[[ Input, beginning ]]

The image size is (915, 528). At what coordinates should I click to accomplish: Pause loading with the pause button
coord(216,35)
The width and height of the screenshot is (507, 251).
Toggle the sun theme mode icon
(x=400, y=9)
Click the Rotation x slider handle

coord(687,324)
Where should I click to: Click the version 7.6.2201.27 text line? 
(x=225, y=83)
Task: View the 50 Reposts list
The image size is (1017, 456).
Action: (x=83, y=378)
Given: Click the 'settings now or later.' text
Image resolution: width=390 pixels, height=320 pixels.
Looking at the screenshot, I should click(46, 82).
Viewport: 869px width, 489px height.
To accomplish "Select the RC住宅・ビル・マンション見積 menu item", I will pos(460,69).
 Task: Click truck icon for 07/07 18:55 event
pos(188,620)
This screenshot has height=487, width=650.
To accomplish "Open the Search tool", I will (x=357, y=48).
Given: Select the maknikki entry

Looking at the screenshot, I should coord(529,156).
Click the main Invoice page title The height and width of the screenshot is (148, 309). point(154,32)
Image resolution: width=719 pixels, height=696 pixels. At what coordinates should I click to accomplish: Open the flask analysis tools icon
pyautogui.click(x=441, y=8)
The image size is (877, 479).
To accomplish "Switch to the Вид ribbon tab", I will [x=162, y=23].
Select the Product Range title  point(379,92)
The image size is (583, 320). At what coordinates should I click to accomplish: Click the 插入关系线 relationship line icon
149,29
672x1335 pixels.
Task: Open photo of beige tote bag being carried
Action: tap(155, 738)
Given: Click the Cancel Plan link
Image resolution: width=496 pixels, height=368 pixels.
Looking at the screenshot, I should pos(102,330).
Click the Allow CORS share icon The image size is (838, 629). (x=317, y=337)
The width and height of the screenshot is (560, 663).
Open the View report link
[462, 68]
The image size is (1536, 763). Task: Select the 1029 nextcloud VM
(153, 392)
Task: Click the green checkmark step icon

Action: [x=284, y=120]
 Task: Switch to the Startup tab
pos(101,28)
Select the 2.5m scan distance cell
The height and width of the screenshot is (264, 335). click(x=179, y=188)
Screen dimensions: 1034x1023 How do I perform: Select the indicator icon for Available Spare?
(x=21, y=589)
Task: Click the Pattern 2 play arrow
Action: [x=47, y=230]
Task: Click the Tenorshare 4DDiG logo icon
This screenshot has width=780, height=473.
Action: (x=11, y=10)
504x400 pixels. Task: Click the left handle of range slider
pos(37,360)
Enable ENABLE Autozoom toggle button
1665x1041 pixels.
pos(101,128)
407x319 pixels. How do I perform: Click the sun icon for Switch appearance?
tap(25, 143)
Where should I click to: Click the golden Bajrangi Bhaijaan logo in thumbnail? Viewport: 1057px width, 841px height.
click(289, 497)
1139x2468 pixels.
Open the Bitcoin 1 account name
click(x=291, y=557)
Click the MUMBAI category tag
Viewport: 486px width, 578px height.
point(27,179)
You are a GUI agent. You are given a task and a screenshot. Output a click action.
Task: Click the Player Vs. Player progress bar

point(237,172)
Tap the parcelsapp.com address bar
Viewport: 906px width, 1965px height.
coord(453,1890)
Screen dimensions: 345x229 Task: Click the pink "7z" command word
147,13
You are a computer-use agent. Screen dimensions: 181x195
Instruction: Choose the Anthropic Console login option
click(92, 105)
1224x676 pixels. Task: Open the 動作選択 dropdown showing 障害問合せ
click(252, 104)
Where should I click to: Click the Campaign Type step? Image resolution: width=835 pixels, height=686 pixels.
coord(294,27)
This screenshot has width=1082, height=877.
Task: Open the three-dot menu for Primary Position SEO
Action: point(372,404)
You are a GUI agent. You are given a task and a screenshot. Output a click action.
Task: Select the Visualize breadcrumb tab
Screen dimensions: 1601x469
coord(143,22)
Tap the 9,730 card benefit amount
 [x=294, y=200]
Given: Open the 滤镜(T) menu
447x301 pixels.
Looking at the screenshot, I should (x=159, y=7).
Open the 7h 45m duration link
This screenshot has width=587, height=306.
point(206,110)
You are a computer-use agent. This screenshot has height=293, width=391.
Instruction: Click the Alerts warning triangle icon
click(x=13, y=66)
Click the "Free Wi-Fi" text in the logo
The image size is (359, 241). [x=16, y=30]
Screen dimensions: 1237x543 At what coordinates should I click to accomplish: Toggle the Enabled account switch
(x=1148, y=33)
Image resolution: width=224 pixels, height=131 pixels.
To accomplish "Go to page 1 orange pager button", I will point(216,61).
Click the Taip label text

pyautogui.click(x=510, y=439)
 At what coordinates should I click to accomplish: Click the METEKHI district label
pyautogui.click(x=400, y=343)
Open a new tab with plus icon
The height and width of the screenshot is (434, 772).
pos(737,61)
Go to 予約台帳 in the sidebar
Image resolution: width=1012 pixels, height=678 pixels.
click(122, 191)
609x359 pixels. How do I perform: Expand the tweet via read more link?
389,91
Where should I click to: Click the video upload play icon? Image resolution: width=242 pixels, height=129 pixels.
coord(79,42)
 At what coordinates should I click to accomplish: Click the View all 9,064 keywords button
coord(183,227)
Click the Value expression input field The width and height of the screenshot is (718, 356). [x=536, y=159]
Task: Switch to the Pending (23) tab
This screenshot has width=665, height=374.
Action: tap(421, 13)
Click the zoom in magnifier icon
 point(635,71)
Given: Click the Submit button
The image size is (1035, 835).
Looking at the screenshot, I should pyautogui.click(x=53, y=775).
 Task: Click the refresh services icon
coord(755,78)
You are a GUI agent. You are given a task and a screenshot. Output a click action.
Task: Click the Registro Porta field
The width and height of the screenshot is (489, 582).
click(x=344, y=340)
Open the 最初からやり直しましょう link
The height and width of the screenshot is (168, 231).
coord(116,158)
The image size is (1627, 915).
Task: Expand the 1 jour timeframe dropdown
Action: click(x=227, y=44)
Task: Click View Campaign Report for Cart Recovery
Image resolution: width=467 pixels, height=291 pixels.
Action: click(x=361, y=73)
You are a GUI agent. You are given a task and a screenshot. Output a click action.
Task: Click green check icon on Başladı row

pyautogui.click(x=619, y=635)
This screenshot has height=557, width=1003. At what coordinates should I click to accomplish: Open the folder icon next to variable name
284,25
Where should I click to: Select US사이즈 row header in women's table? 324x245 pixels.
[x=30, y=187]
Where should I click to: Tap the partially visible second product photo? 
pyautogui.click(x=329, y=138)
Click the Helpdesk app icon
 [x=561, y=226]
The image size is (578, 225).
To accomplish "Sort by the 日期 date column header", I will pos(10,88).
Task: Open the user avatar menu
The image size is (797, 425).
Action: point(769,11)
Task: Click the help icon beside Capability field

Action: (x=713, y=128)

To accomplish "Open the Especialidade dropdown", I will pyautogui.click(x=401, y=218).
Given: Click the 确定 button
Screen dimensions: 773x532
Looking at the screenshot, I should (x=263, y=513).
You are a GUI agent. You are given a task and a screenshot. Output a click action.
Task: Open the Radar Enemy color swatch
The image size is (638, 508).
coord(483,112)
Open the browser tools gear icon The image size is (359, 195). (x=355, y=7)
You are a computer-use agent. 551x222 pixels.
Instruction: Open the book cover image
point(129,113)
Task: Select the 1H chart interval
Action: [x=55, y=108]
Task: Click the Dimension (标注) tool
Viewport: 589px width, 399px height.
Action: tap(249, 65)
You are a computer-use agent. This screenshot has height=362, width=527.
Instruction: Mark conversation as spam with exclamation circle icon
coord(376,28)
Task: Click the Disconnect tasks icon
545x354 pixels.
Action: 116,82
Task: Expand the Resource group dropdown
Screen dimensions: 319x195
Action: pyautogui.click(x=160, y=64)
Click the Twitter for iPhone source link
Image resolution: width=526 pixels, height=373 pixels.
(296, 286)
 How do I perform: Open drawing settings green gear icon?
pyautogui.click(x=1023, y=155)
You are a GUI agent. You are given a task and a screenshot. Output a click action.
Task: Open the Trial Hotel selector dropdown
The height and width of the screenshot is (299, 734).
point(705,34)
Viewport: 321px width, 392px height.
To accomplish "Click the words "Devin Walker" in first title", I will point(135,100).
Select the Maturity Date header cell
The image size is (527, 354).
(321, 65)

[[ Input, end ]]

→ **How to complete this task**
Taking the entries above, print exactly the lines starting at the line with "The image size is (583, 320)." and ending at the line with "Enable ENABLE Autozoom toggle button", both included.

→ **Reply**
The image size is (583, 320). At what coordinates should I click to accomplish: Click the 插入关系线 relationship line icon
149,29
672x1335 pixels.
Task: Open photo of beige tote bag being carried
Action: tap(155, 738)
Given: Click the Cancel Plan link
Image resolution: width=496 pixels, height=368 pixels.
Looking at the screenshot, I should pos(102,330).
Click the Allow CORS share icon The image size is (838, 629). (x=317, y=337)
The width and height of the screenshot is (560, 663).
Open the View report link
[462, 68]
The image size is (1536, 763). Task: Select the 1029 nextcloud VM
(153, 392)
Task: Click the green checkmark step icon

Action: [x=284, y=120]
 Task: Switch to the Startup tab
pos(101,28)
Select the 2.5m scan distance cell
The height and width of the screenshot is (264, 335). click(x=179, y=188)
Screen dimensions: 1034x1023 How do I perform: Select the indicator icon for Available Spare?
(x=21, y=589)
Task: Click the Pattern 2 play arrow
Action: [x=47, y=230]
Task: Click the Tenorshare 4DDiG logo icon
This screenshot has width=780, height=473.
Action: (x=11, y=10)
504x400 pixels. Task: Click the left handle of range slider
pos(37,360)
Enable ENABLE Autozoom toggle button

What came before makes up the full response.